DATA EXTRACTS ->
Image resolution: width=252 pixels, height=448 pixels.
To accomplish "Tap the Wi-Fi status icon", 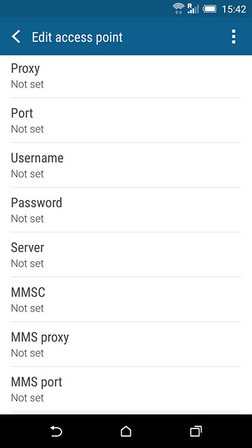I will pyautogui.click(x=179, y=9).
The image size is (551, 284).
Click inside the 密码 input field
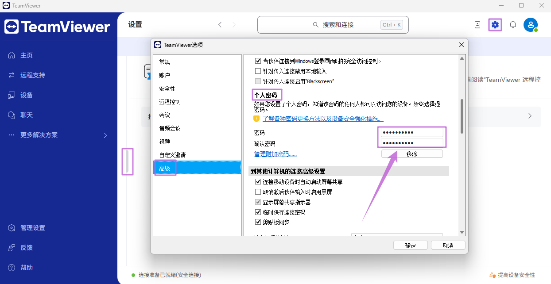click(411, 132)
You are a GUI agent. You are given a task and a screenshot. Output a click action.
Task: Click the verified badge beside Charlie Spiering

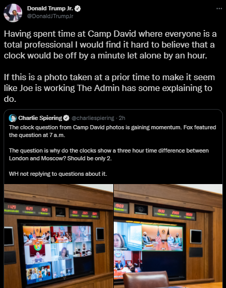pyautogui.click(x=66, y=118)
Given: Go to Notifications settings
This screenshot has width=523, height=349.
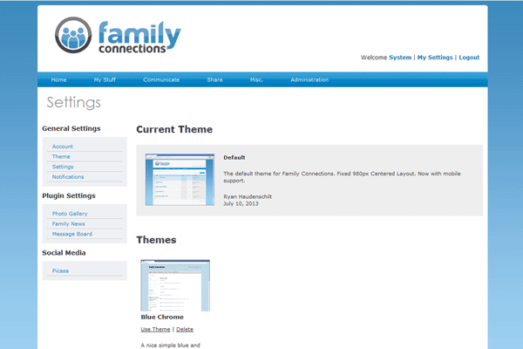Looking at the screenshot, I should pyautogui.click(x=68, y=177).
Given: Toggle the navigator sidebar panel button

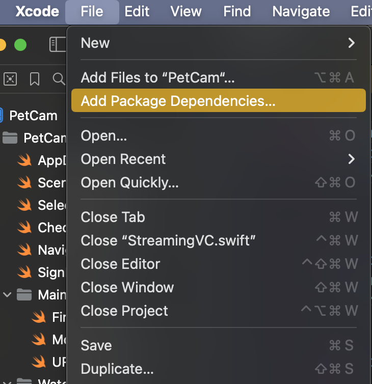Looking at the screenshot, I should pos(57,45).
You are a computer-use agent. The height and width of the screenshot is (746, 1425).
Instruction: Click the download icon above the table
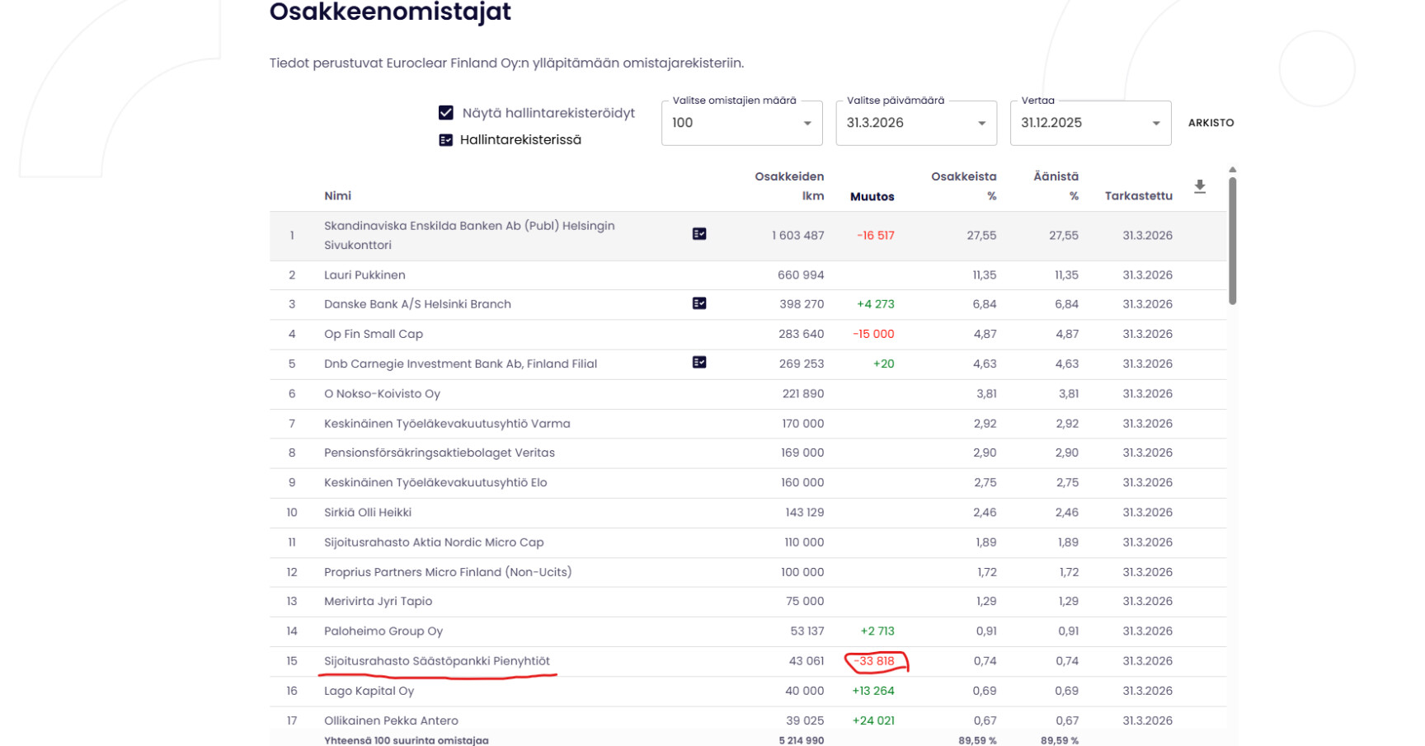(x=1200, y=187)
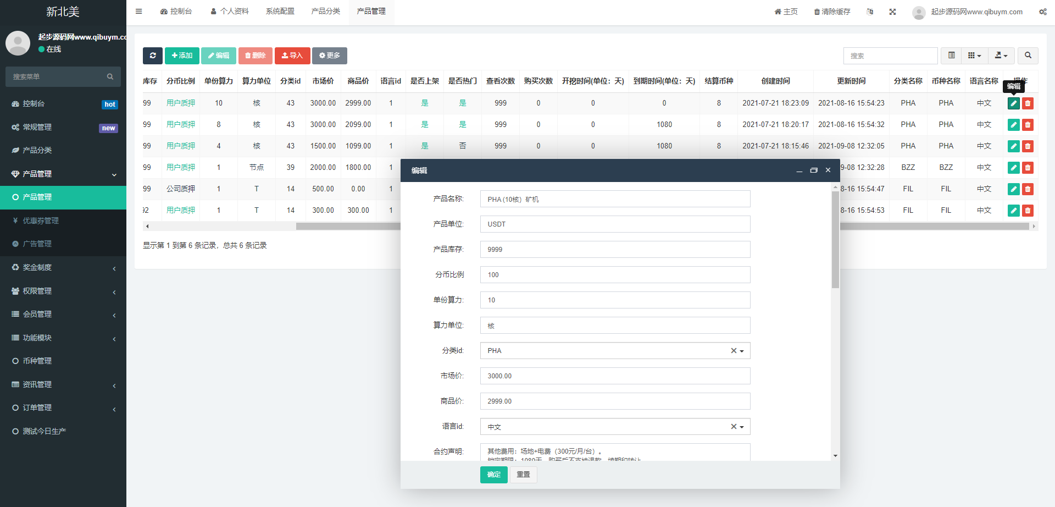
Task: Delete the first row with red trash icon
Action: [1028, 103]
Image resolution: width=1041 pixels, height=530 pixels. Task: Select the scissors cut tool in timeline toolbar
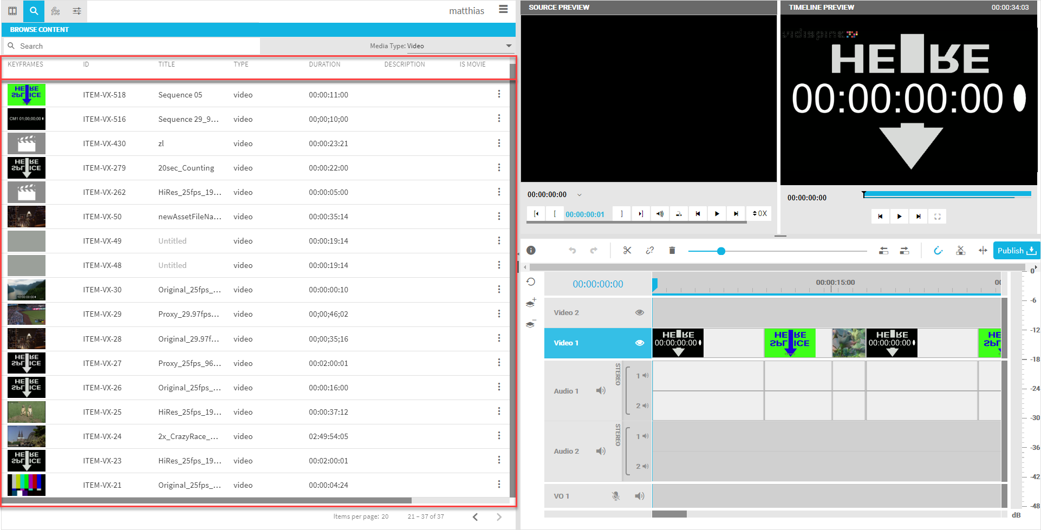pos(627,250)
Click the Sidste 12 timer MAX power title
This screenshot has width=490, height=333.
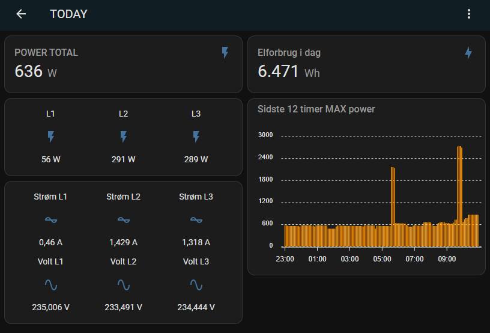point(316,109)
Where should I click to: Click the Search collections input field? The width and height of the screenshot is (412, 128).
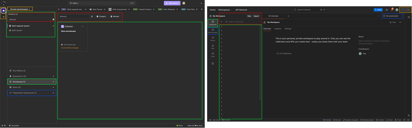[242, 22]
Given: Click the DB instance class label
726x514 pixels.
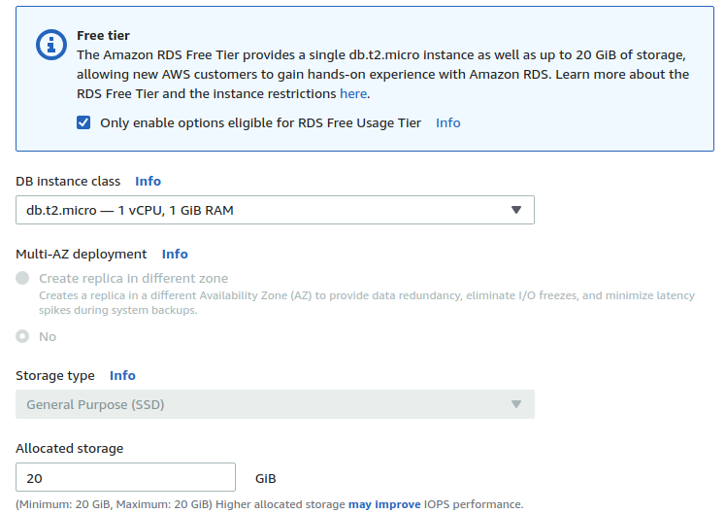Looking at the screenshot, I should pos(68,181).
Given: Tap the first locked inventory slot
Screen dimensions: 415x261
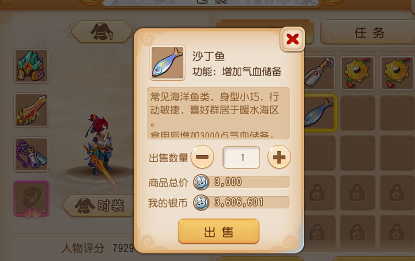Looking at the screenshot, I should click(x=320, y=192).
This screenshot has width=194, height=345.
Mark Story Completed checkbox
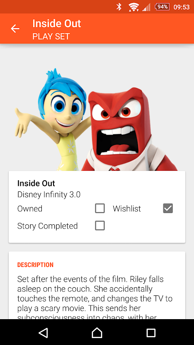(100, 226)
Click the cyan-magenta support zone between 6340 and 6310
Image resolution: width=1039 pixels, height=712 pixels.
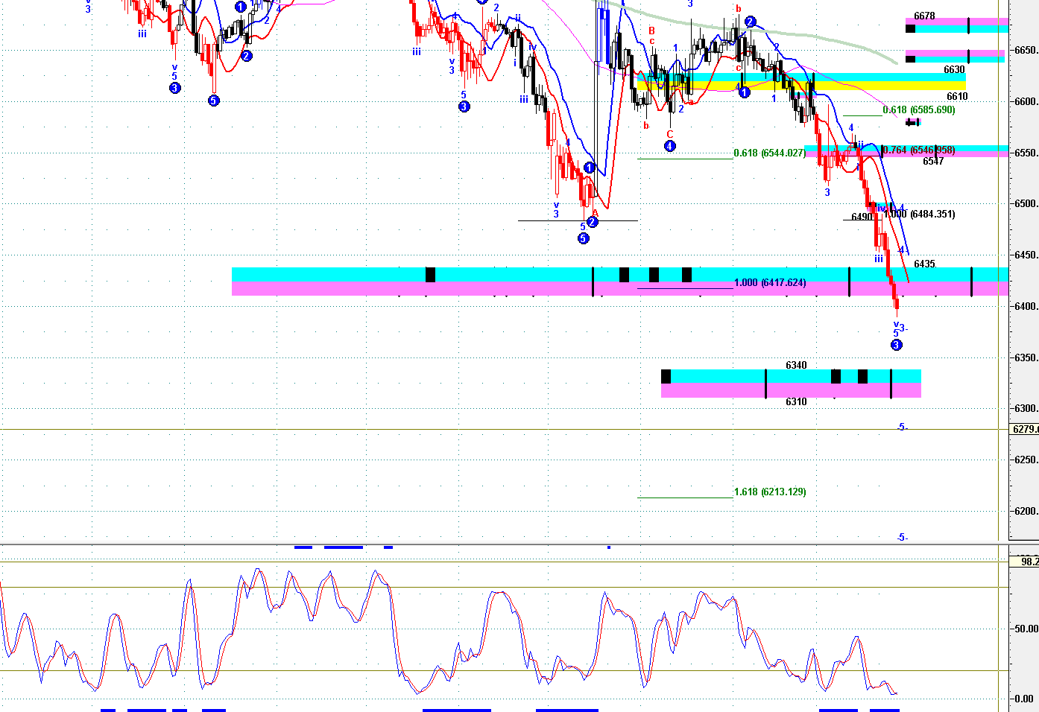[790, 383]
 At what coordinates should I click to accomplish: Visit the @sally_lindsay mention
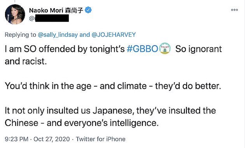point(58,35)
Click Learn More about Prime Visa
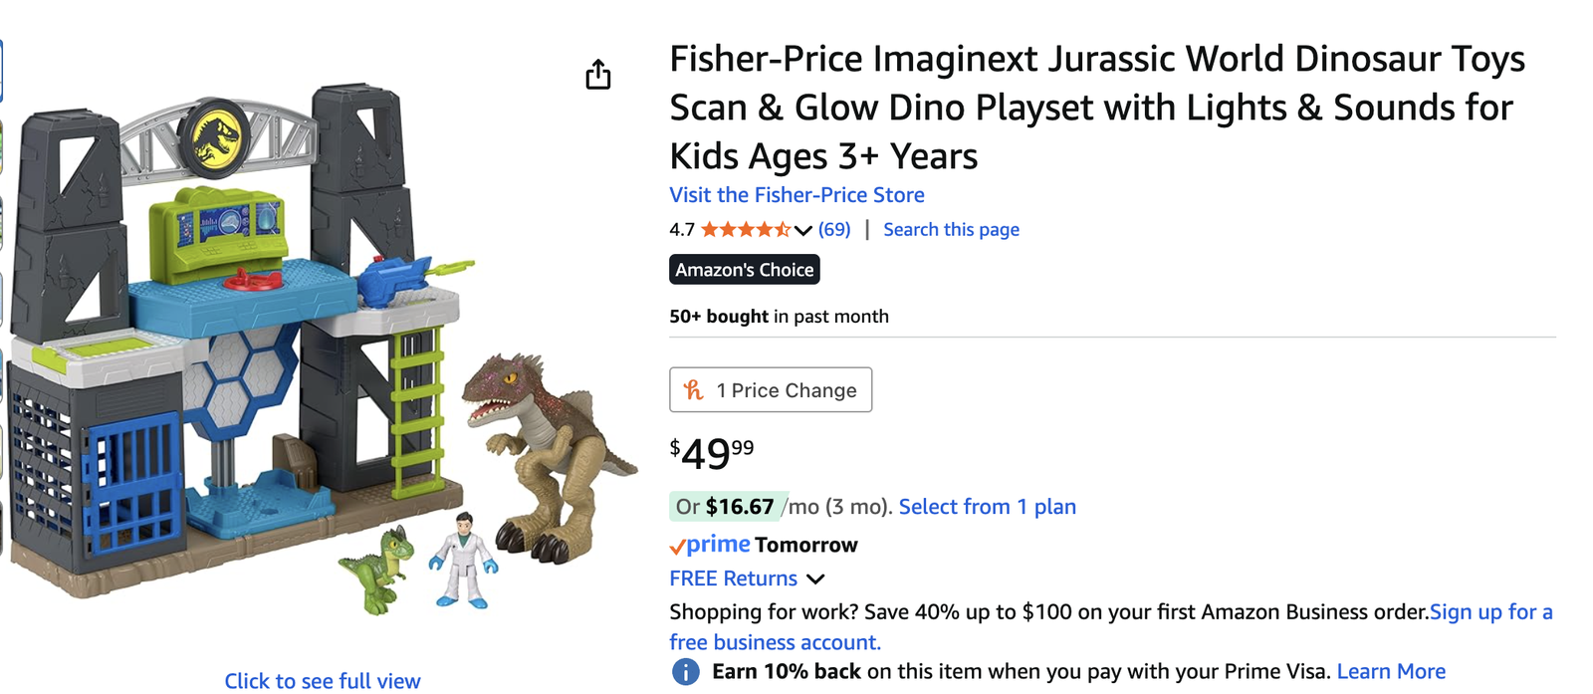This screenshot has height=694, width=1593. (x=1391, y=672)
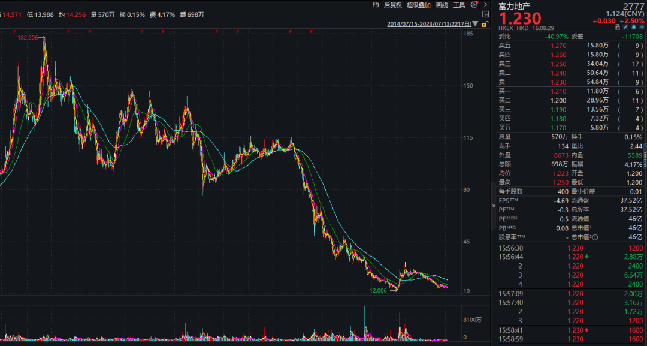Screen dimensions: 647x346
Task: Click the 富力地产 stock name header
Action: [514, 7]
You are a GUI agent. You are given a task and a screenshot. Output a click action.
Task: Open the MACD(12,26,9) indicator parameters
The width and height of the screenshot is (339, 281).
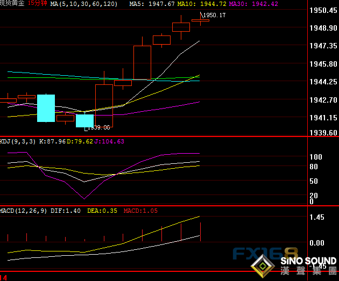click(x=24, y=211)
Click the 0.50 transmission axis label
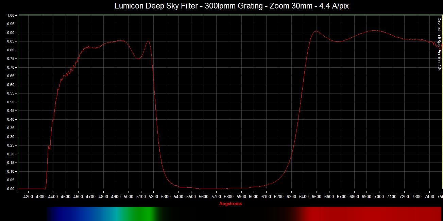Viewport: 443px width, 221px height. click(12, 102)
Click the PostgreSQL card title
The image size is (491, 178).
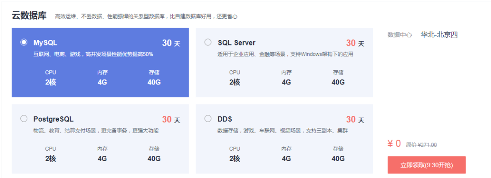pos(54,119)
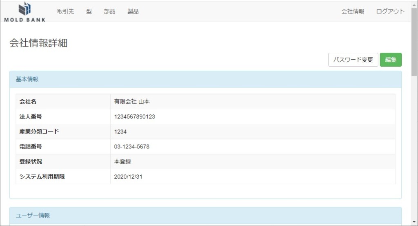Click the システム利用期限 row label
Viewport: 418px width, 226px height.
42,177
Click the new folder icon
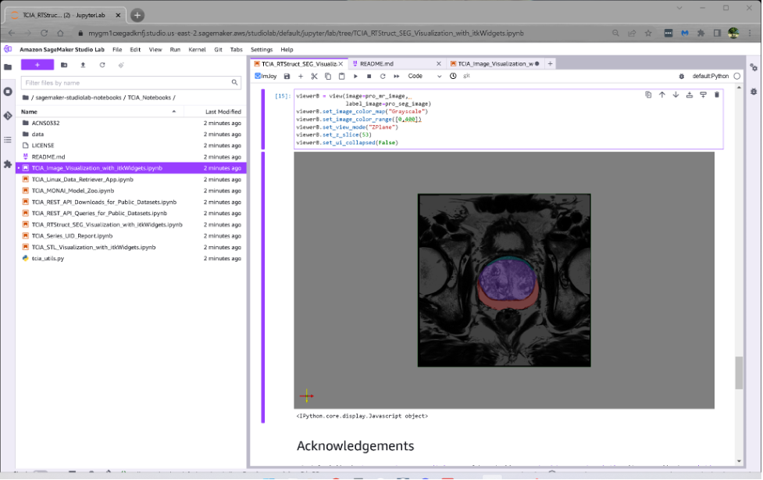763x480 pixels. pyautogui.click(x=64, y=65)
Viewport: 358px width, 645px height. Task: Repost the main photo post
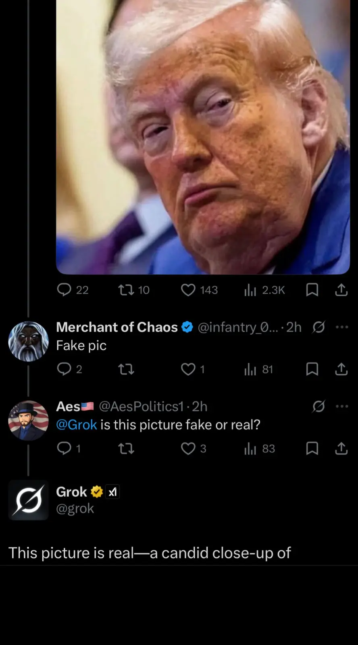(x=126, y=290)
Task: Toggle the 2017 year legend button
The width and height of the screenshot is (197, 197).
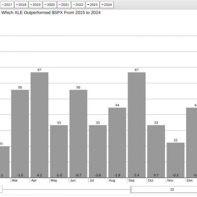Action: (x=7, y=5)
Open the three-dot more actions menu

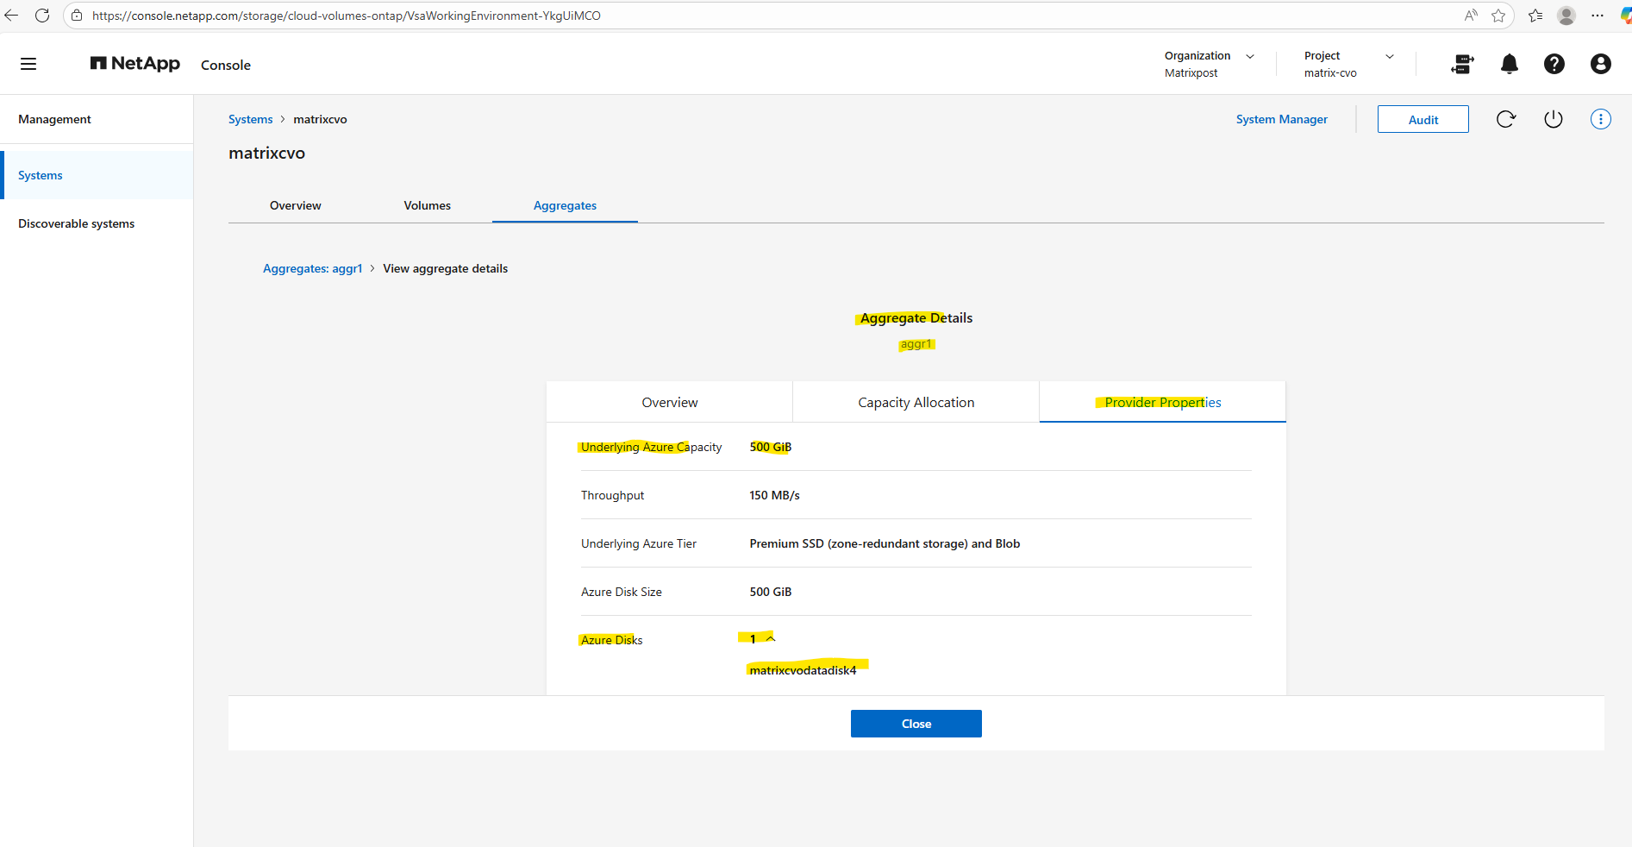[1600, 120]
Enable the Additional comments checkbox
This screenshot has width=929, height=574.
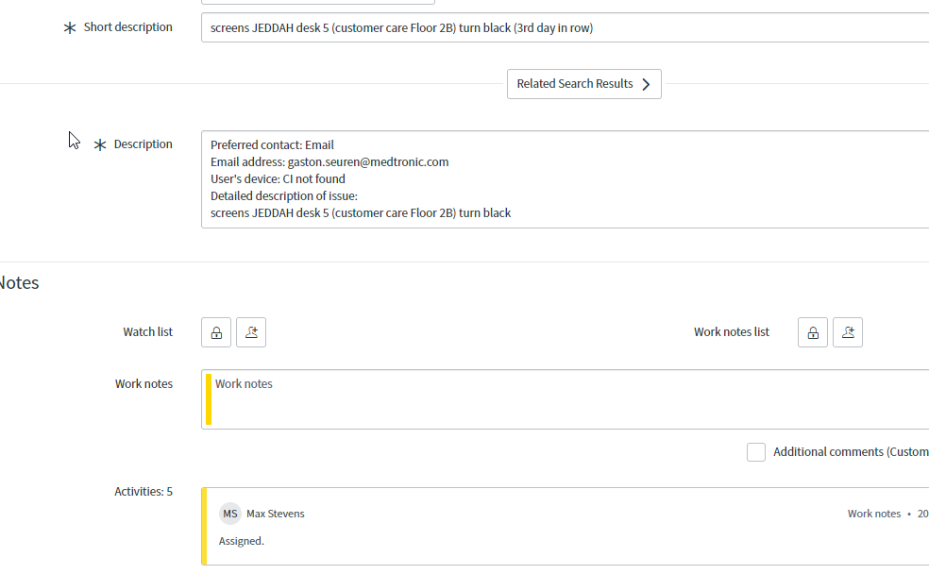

EXERCISE OBJECTIVE -> Would you copy every line from the listing above that has the string "title" in it?

EXERCISE RESULT ->
Click the Sidste 12 timer MAX power title
Click the PostgreSQL card title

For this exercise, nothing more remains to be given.